**GOAL:** Return each line of the material below that contains the string "dialog". Treat uppercase and lowercase as distinct when matching.

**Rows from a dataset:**
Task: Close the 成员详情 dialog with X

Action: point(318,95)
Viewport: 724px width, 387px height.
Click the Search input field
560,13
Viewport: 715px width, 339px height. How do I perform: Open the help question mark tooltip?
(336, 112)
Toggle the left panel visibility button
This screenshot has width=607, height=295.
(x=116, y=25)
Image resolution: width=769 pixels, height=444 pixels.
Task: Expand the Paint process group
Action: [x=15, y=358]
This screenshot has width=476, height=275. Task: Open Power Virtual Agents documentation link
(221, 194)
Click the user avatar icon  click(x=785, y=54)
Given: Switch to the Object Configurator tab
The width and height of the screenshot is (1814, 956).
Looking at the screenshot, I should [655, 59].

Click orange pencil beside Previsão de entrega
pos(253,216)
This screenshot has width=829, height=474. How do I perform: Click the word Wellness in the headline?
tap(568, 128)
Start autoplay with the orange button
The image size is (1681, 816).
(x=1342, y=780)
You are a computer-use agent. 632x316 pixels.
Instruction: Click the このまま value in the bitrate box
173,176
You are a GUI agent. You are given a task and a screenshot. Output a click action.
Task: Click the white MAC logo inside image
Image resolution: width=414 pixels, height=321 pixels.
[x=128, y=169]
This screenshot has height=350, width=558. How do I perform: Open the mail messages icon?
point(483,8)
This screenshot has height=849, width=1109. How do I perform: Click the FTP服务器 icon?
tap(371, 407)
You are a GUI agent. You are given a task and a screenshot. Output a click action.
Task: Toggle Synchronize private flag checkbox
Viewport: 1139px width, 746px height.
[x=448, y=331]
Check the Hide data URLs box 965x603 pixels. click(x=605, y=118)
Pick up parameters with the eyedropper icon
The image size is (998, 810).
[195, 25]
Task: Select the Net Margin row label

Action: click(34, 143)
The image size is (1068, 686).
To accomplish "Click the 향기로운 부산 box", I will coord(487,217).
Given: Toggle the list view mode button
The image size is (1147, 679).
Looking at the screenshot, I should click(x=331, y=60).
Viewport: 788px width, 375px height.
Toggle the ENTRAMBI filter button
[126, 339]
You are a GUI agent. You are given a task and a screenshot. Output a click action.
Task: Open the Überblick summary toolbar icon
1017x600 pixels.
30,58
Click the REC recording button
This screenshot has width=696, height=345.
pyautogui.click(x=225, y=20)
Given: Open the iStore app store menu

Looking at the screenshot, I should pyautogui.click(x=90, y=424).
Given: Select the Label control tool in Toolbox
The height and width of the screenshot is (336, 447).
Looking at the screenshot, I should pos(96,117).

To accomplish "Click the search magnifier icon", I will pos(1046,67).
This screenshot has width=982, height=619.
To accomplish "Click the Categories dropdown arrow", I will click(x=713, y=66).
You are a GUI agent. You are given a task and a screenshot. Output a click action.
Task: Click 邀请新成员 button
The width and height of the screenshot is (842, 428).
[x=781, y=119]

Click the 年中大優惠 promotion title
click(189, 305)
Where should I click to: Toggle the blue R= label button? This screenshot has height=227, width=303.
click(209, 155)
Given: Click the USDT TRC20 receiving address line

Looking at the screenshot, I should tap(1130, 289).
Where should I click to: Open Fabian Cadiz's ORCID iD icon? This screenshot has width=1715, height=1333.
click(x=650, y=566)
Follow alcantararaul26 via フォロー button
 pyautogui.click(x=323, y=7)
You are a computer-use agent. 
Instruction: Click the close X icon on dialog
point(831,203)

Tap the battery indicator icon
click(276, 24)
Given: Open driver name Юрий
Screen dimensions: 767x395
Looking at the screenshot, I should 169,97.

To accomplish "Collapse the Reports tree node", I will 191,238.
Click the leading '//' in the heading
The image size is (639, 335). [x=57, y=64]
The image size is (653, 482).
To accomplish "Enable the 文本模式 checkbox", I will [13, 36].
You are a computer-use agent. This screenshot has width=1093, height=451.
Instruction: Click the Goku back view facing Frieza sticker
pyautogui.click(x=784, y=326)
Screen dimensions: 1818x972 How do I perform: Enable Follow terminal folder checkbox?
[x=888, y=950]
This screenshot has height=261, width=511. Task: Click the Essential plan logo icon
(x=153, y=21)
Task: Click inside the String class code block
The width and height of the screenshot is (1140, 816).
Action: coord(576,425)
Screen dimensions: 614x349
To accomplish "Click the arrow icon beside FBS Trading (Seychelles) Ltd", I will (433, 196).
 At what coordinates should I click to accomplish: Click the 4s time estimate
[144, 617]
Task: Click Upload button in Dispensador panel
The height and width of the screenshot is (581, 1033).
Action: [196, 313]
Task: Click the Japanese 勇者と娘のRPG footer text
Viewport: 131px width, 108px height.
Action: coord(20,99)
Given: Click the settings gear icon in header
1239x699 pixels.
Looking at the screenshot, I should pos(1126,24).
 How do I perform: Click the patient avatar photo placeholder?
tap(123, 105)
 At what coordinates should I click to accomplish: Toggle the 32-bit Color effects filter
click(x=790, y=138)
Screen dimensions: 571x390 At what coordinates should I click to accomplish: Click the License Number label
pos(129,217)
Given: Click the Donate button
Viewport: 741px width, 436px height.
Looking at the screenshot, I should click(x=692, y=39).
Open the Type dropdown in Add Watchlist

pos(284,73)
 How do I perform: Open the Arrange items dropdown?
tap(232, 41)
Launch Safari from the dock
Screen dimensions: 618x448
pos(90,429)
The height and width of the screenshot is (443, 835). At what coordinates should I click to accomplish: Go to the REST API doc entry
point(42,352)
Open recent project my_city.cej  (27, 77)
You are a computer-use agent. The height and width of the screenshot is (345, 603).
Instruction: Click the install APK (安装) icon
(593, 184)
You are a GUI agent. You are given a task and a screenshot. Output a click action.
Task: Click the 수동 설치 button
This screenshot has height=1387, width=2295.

**TASK RESULT:**
Task: Close the 成员详情 dialog with X
Instruction: Click the close X icon on dialog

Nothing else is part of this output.